No. 20PDJ008. 2/9/2021. Conditional Admission of Misconduct—Attorney Suspended.
The Presiding Disciplinary Judge approved the parties’ conditional admission of misconduct and suspended Carolyn Vance Pelloux (attorney registration number 29448) for one year, with 30 days to be served and the remainder to be stayed upon the successful completion of a two-year period of probation, with conditions. The suspension was effective March 2, 2021.
Pelloux contracted with the Office of Respondent Parents’ Counsel (ORPC), an independent governmental agency of the Colorado Judicial Branch, to represent parents in three Colorado counties. Payment claims were submitted to ORPC through an online portal. Pelloux was obligated by a chief justice directive to make her time records available to ORPC within 72 hours of a request.
Between 2016 and 2018, Pelloux employed at various times between one and three associates. The associates felt pressure from Pelloux to increase billing, unnecessarily work on certain matters, and bill amounts that were greater than what was appropriate in ORPC matters. Pelloux did not supervise her staff or provide them proper guidance to ensure that the billing practices were consistent with her ethical obligations.

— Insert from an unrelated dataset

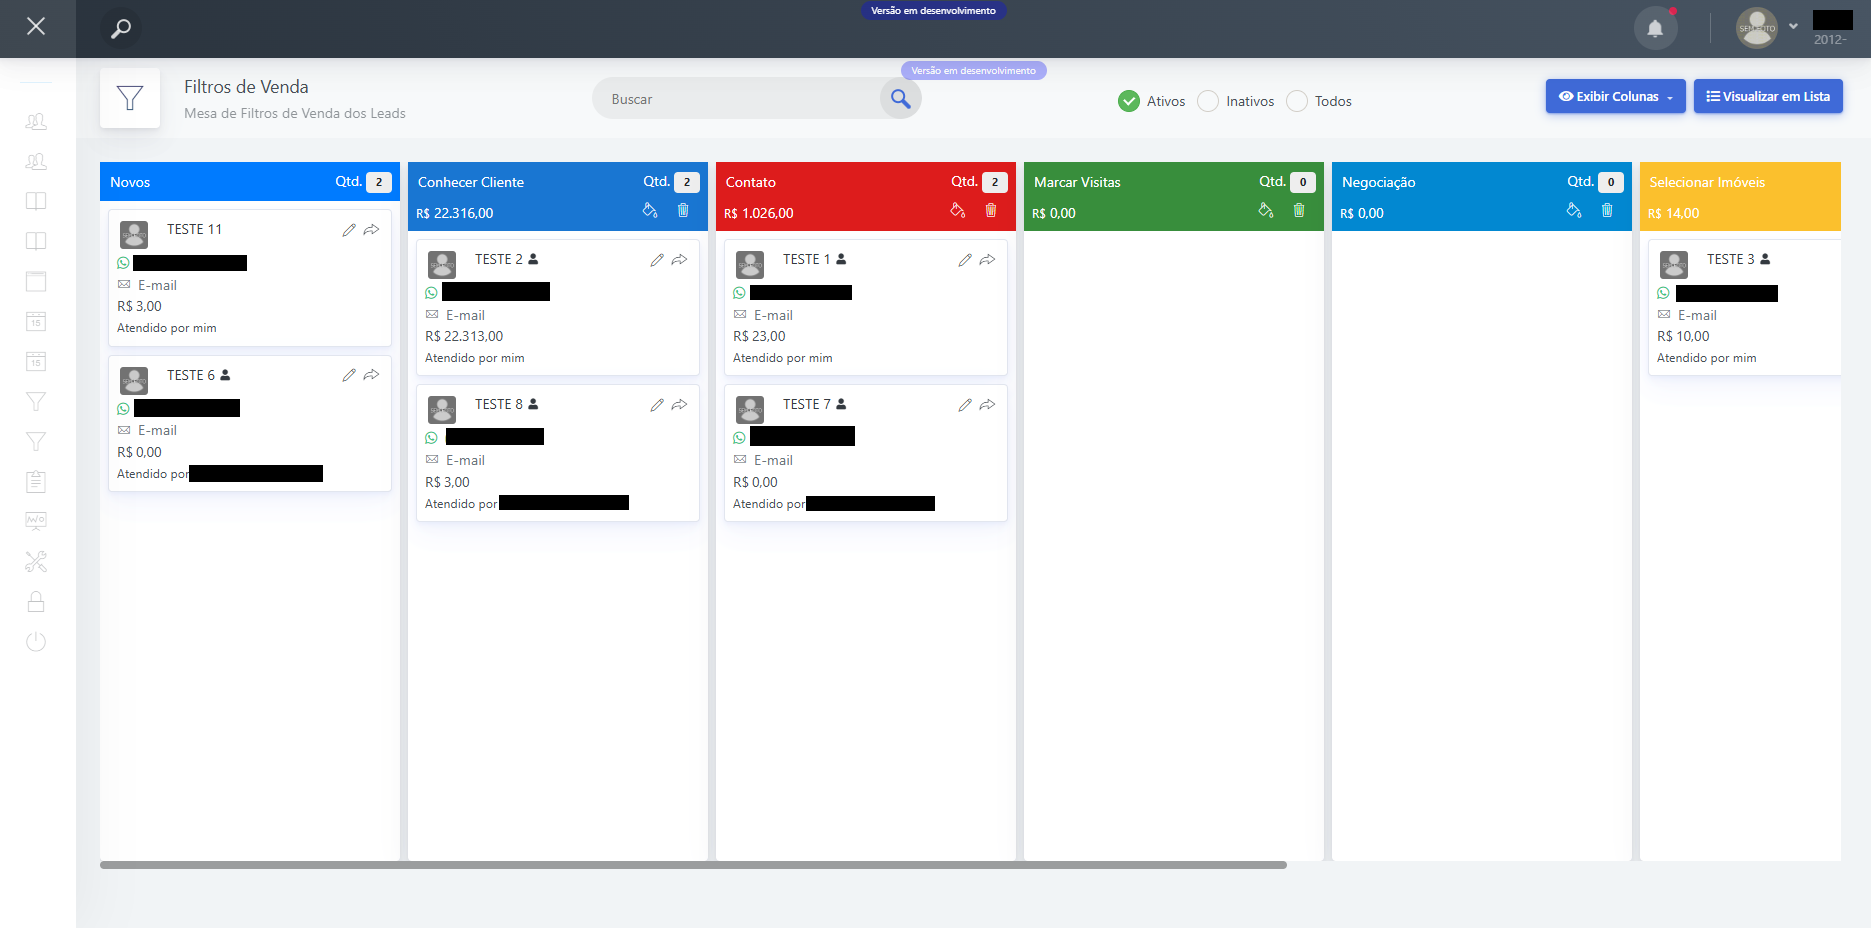This screenshot has height=928, width=1871.
Task: Open the notifications bell
Action: pos(1655,28)
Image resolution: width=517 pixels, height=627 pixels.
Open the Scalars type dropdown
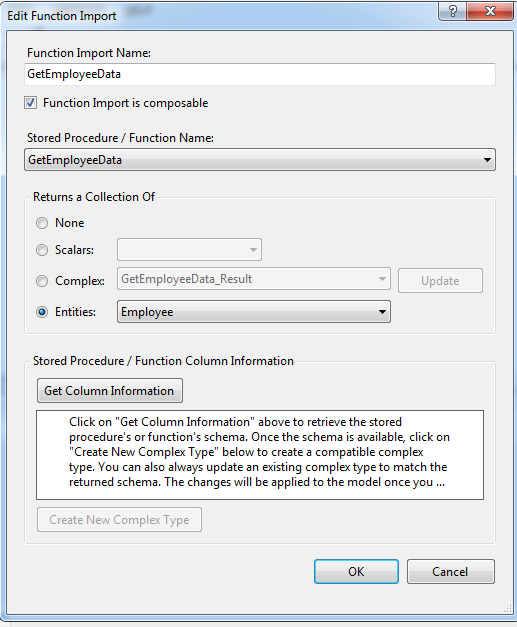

When working with ORPC’s billing system, Pelloux did not download all the information she had entered into the system. She did not maintain copies of the documentation of time that had been loaded in the ORPC billing system. After ORPC terminated Pelloux’s contract in March 2018, she lost access to ORPC’s billing software and records. ORPC audited Pelloux’s billing information and requested her billing records in accordance with the chief justice directive. Pelloux knowingly failed to provide all her records to ORPC, and she did not maintain all financial records as required under Colo. RPC 1.15D. ORPC disputed certain time entries that Pelloux provided and requested that she return her active files. Pelloux admits that some time entries contained improper or inaccurate descriptions, and she recognizes that some billing mistakes resulted in overcharges to ORPC. Pelloux has agreed to return $20,000 to ORPC in settlement of the overbilling dispute.
Through this conduct, Pelloux violated Colo. RPC 1.5(a) (a lawyer shall not charge an unreasonable fee); Colo. RPC 1.15D (a lawyer shall maintain certain financial records for seven years); Colo. RPC 3.4(c) (a lawyer shall not knowingly disobey an obligation under the rules of a tribunal); Colo. RPC 5.1(a) (a partner shall ensure her firm implements measures giving reasonable assurance that all lawyers in the firm comply with the Rules of Professional Conduct); and Colo. RPC 5.1 (b) (a lawyer with direct supervisory authority over another lawyer shall make reasonable efforts to ensure that the other lawyer conforms to the Rules of Professional Conduct).
The case file is public per CRCP 251.31.